この状況を卍回する挽回札が手札にないのだ。


 残り見てない部分は山札上5枚と盾の5枚。30枚掘り進めてもなお、2枚目のガリュミーズは見当たらない。

 自分を守る5枚のシールド。薄くなった山札。一つの新世壊にこれでもかと敷かれた夥しい数の魔導具、それらを交互に見つめる。

 ここで思考回路が全てシャットダウンした。

 

 シャカシャカシャカ、パチン。シャカシャカシャカ、パチン。

 会場内に響くリズミカルなその音は今までと何も変わらないはずなのに、この瞬間だけいつもより大きく、それも鮮明に聞こえるような気がした。

 門は未だに固く閉ざされたままだった。

 そして泥沼化した小競り合いもいよいよCRYMAX。黒いボルバルザークとも呼ばれたスターマックスな鬼神のお出ましだ。

 己を守る盾が2枚消し飛ぶ。しかしその2枚にもガリュミーズの姿はない。

 盤面にはザーディクリカ3体とデドダム、そしてこちらを嘲笑うように見下ろす黒い鬼神。


 絶対絶命の状況だが諦めるにはまだ早い。


 暗雲の隙間から光が差し込むように、希望の光が見え始めた。

 そう、ガリュミーズ以外にも堕呪ボックドゥもこれまでを通して一枚しか見えていないのだ。

 あれ…ということは?ここで殴り方を間違えてくれたならば…?

 ジャオウガ3点からならボックドゥ2枚踏みでも耐えられないが、ザーディ2点ならボックドゥ2枚踏みで耐えられるぞ…?


 余裕たっぷりの笑みを浮かべながら口を開く。それは先程通用しなかった苦し紛れのハッタリ。

「3点からいきます?」


 その言葉を耳にした瞬間、手が止まる。悩みに悩んだ末に相手が出した回答はザーディクリカ2点。




 大勝利だ。

 



 しかし、確認する盾の中にボックドゥはおろか行方不明のガリュミーズさえ見当たらない。

 予想外な盾の中身に唖然とした表情を浮かべるが、残った最後の一枚に向かって容赦なくデドダムが突っ込んでくる。


 シールドトリガーの大逆転……なんてドラマはないらしい。

0-3

 目の前で即座に片付けられるカードとプレイマット。

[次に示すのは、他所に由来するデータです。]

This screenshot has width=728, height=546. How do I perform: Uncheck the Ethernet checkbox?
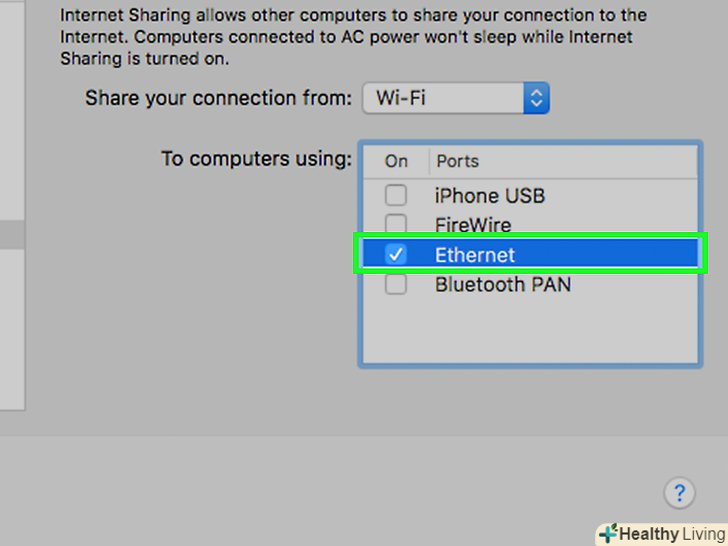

どこかやり切れない気持ちを抱えながら、まだ確認していない山札の上の5枚を確認する。

 「ずっと下で見守っててくれたんだね。お疲れ様、今日はありがとう」

 初めてのGPは0-3となんとも言えないCRYSHICな結末となってしまった。

◇◆◇◆◇

 飛行機の中で仮面が外される。

 言葉だけにしてみれば『マジックに3killされた』『3盾目にドラゴ大王が飛んできた』『ガリュミーズ欠損』どれも運が絡まなかったどうしようもない負け方だろう。

 しかし、それでもプレイの分岐を大きく間違えてた可能性もあるし、デッキ選択そのものから間違えてたかもしれない。

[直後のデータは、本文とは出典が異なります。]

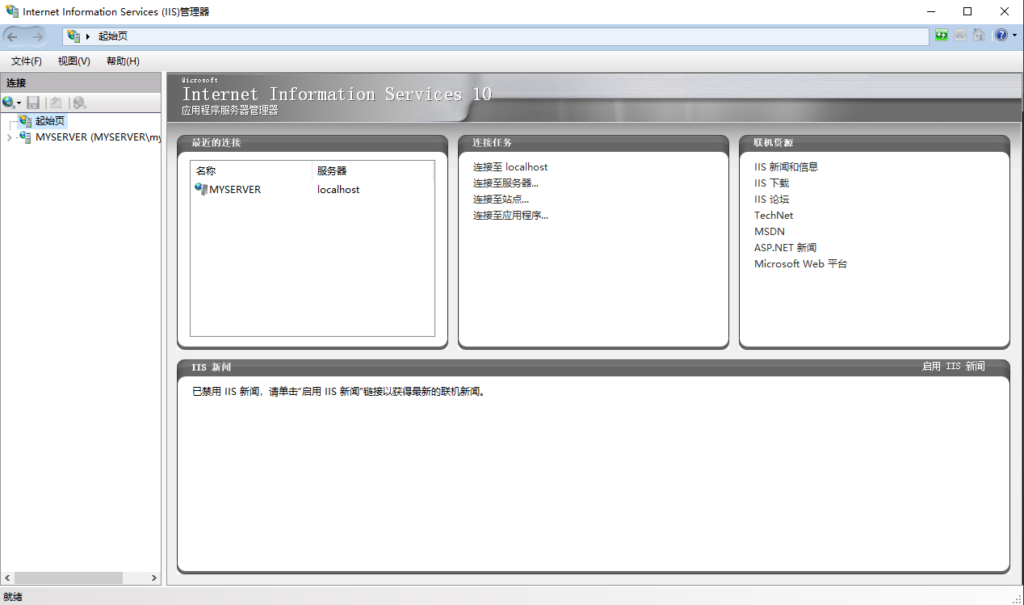The width and height of the screenshot is (1024, 605).
Task: Click the Back navigation arrow
Action: tap(13, 37)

 それもこれも直前の一週間はほとんどサバキZの調整で時間を使ってたからだろう。もしかしたらその一週間でより良い選択ができたかもしれない。飛行機の中で一人反省する。

 ……でも、こうして振り返れるならこの0-3は決して無駄になったわけでは無いはずだ。いや、無駄にしたくないからこそ、これからはこの思いを忘れずに励むのみ。

 変えられない昨日があっても、今日は変えていける。

 イヤホンから流れる曲に耳を傾ける頃、飛行機の中で「間もなく着陸します」のアナウンスが流れる。

 
 飛行機から降りて友人達と再開し、3日ぶりの福岡の空気を吸う。その顔は何もかも捨ててスッキリしたような、満面の笑みが浮かんでいた。

 貼り付けた仮面の顔じゃない、正真正銘の心からの笑顔だ。

___

 用意した仮面は全て座席シートに置き忘れていた。

 いや…。忘れたのではなく、必要なくなったからおいてきたのだろうか。



 どちらせよ。今の彼にとっては、もう必要のないものであることに変わりない。

 






 「あれ!?飛行機の中で書いてた振り返りの記事、保存されてなくて全部消えてるんだけど!?また書くのかよぉおぉおぉおぉ」


 ……仮面を捨てるにはまだまだ時間がかかりそうだ。